**ZU ERLEDIGENDE AUFGABEN**
1) Gib den Absatz aus dem Artikel über die Belastung von Schulleitern, der mit „Die Leitung einer Schule bedeutet viel Arbeit“ beginnt, in kürzerer Form wieder. Die wichtigsten Fakten müssen erhalten bleiben.
2) Führe den Artikel über die Belastung von Schulleitern nach seinem letzten Satz fort.

___ TEXTAUSZUG

Schulwesen:Wenn Arbeit krank macht

Grund- und Mittelschullehrer diskutieren mit Kultusminister Spaenle über Berufsbedingungen an der Grenze des Zumutbaren

Gudrun Regelein

Die Leitung einer Schule bedeutet viel Arbeit und "eine Entlastung wäre natürlich zu begrüßen", sagt Richard Bauer, der Rektor der Grund- und Mittelschule in Zolling, die knapp 400 Schüler besuchen. Eine Entlastung würde er sich vor allem bei den Unterrichtsstunden wünschen, denn wenn er als Schulleiter weniger unterrichten müsste, so hätte er mehr Zeit für seine Aufgaben als Rektor - mehr Zeit auch für die Eltern- und Schülerprobleme, für sein Personal und den Austausch mit seinem Kollegium.

Heute wird der bayerische Kultusminister Ludwig Spaenle bei einem Gespräch mit Schulleitern aus Freising und Oberbayern Nord über aktuelle Themen, Entwicklungen und über die Situation der Schulleiterinnen und Schulleiter an Grund- und Mittelschulen sprechen. "Er wird sich in einer Art Fragerunde die Sorgen und Nöte der Schulleiter anhören und hoffentlich ein offenes Ohr dafür haben", sagt Kerstin Rehm, die Kreisvorsitzende des Bayerischen Lehrer- und Lehrerinnenverbandes (BLLV). Die Situation der Schulleiter gerade in den kleineren Schulen sei "eher nicht die leichteste", meint Rehm, die die Situation aus eigener Erfahrung kennt - leitet sie doch die Marina-Thudichum-Schule in Haag. "Im Grunde genommen ist es ein Wahnsinn, was Schulleiter alles leisten müssen", sagt sie. Diese müssten eine Vielzahl an zusätzlichen Aufgaben bewältigen - ohne dafür ausreichend vom Unterricht freigestellt zu werden, ohne zusätzliches Personal und ohne ausreichende finanzielle Mittel. Es bedeute einen andauernden Spagat zwischen dem Management der Schule und den Anforderungen als Lehrer. Dieser verschleiße, belaste und mache letztendlich auch krank. Rektoren wollen für ihre Schule, die Schüler und Eltern nur das Beste, aber stoßen dabei immer öfter an die Grenzen ihrer Belastbarkeit, moniert Rehm.

______
___ AUFGEFÜHRTE EINTRÄGE

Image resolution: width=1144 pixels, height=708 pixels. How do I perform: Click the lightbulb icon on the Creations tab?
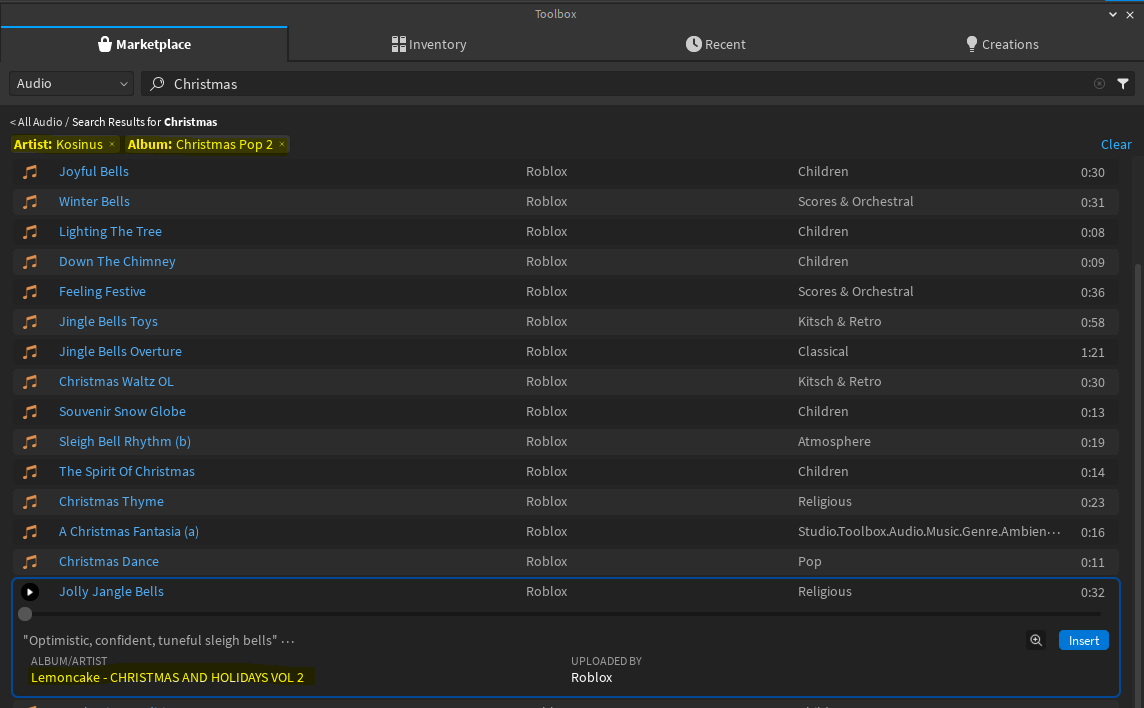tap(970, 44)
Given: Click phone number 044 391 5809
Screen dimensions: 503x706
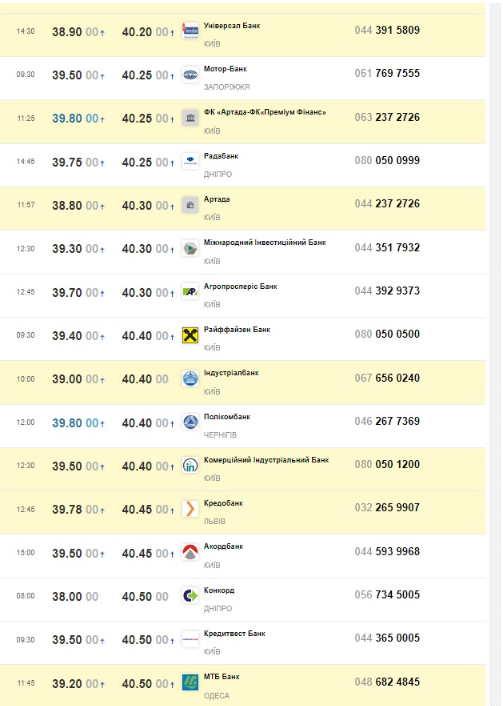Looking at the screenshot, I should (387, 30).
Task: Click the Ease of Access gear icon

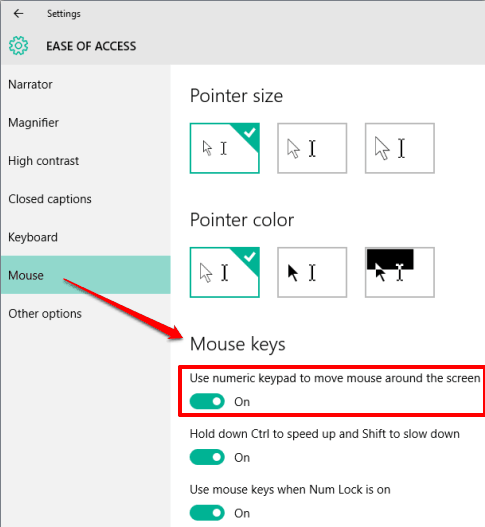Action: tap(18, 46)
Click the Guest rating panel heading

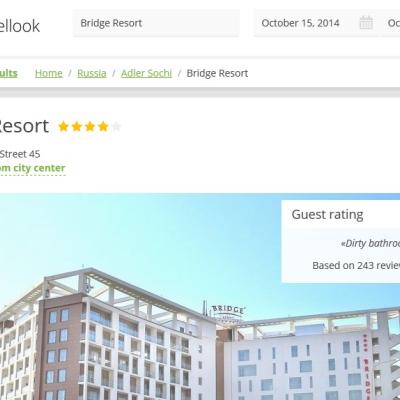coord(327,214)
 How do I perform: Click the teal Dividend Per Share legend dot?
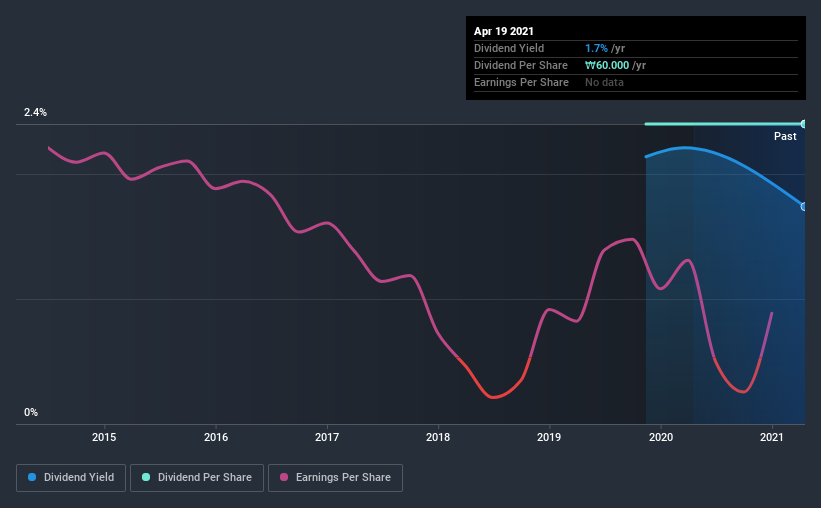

______

**VORLIEGENDE ANTWORTEN**
1) Richard Bauer leitet die Grund- und Mittelschule in Zolling, die knapp 400 Schüler besuchen. Er würde eine Entlastung begrüßen, vor allem bei seinen Unterrichtsstunden. Dann hätte er mehr Zeit für seine Aufgaben als Rektor, etwa für Probleme von Eltern und Schülern, für sein Personal und für den Austausch mit dem Kollegium.

2)
Das Pensum eines Schulleiters sei neben dem Unterricht zumeist nur mit einer Sieben-Tage-Woche zu bewältigen, sagt Rehm. Sie ist sich sicher, dass auch im Ministerium mittlerweile gesehen werde, dass eine "Schule nicht nebenbei geführt werden kann." Das wird für sie auch durch die Gesprächsbereitschaft Spaenles signalisiert. Änderungen der "krankheitsmachenden Arbeitsbedingungen" erhofft sich Rehm zeitnah.

Auch der Bezirksverband Oberbayern des BLLV beklagt eine "massive Überlastung der Schulleitungen vor allem im Bereich der Grund- , Haupt- und Mittelschulen." In den vergangenen zehn Jahren seien den Rektoren "unverhältnismäßig viele" neue Aufgaben übertragen worden. Ohne dabei gleichzeitig für eine entsprechende Entlastung oder ausreichend Leitungszeit - das sind Stunden, die für die zusätzlichen Pflichten als Schulleiter zur Verfügung stehen - zu sorgen. Schulleiter seien bereit, Verantwortung zu übernehmen, benötigen aber dafür in erster Linie mehr zeitliche Ressourcen, um Schule gestalten und verwalten zu können, fordert der BLLV-Bezirksvorsitzende Gerd Nitschke. Dazu gehörten beispielsweise mehr Verwaltungsangestellte, denn noch immer gebe es Schulen, an denen tageweise gar keine Sekretärin da sei. Und auch der zusätzliche Arbeitsaufwand durch die Leitung von Schulverbünden, durch Ganztags- und Praxisklassen oder durch die Zweihäusigkeit von Schulen werde noch immer zu wenig berücksichtigt, bemängelt Nitschke. Eine Petition mit den Standpunkten des BLLV Oberbayern wurde bereits zu Jahresbeginn im bayerischen Landtag eingereicht. Davon erhofft der BLLV die "längst überfällige Angleichung von Aufwand und Verantwortung der Schulleitungen einerseits und der Ausstattung dieses Amtes mit ausreichender Leitungszeit andererseits".